Kararın taraf vekillerince istinaf edilmesi üzerine, Bölge Adliye Mahkemesince istinaf başvurularının esastan reddine karar verilmiştir.

Bölge Adliye Mahkemesi kararı taraf vekillerince temyiz edilmekle; temyiz şartı ve diğer usul eksiklikleri yönünden yapılan ön inceleme sonucunda, temyiz dilekçesinin kabulüne karar verildikten ve Tetkik Hâkimi tarafından hazırlanan rapor dinlendikten sonra dosyadaki belgeler incelenip gereği düşünüldü:

I. DAVA

Davacı idare vekili dava dilekçesinde...Çanakkale ili, ..., ... köyü 1242, 1243, 5603, 1594 ve 5655 parsel sayılı taşınmazların kamulaştırma bedelinin tespiti ve kamulaştırılan taşınmazların tapudan yol olarak terkinini talep etmiştir.

II. CEVAP

Davalı taraf cevap dilekçesi ibraz etmemiştir.

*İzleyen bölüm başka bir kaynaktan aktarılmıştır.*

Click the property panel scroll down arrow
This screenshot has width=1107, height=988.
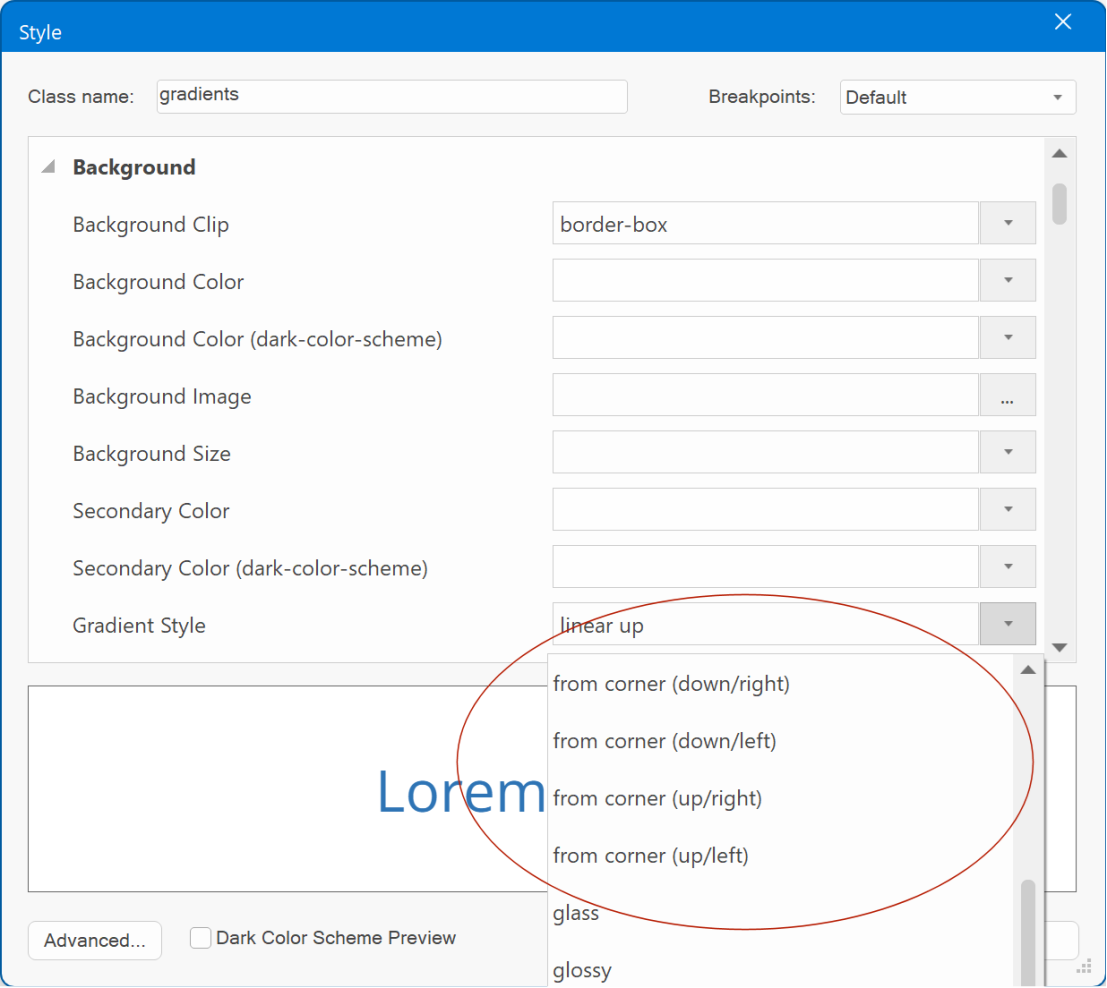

III. İLK DERECE MAHKEMESİ KARARI

İlk Derece Mahkemesinin yukarıda tarih ve sayısı belirtilen kararı ile kamulaştırma bedelinin tespiti ile kamulaştırılan taşınmazın tapudan yol olarak terkinine karar verilmiştir.

IV. İSTİNAF

A. İstinaf Yoluna Başvuranlar

İlk Derece Mahkemesinin yukarıda belirtilen kararına karşı süresi içinde taraf vekilleri istinaf başvurusunda bulunmuştur.

B. İstinaf Sebepleri

1.Davacı idare vekili istinaf dilekçesinde özetle; kapitalizasyon faiz oranının hatalı olduğunu, objektif değer artışı uygulanmasının hatalı olduğunu, masrafların brüt gelirin 1/3'ünü geçemez kuralının uygulanmaması gerektiğini, arta kalan kısım için değer düşüklüğü uygulanmasının hatalı olduğunu, davacı idare lehine vekâlet ücretine hükmedilmesi gerektiğini belirterek İlk Derece Mahkemesi kararının kaldırılmasına karar verilmesini talep etmiştir.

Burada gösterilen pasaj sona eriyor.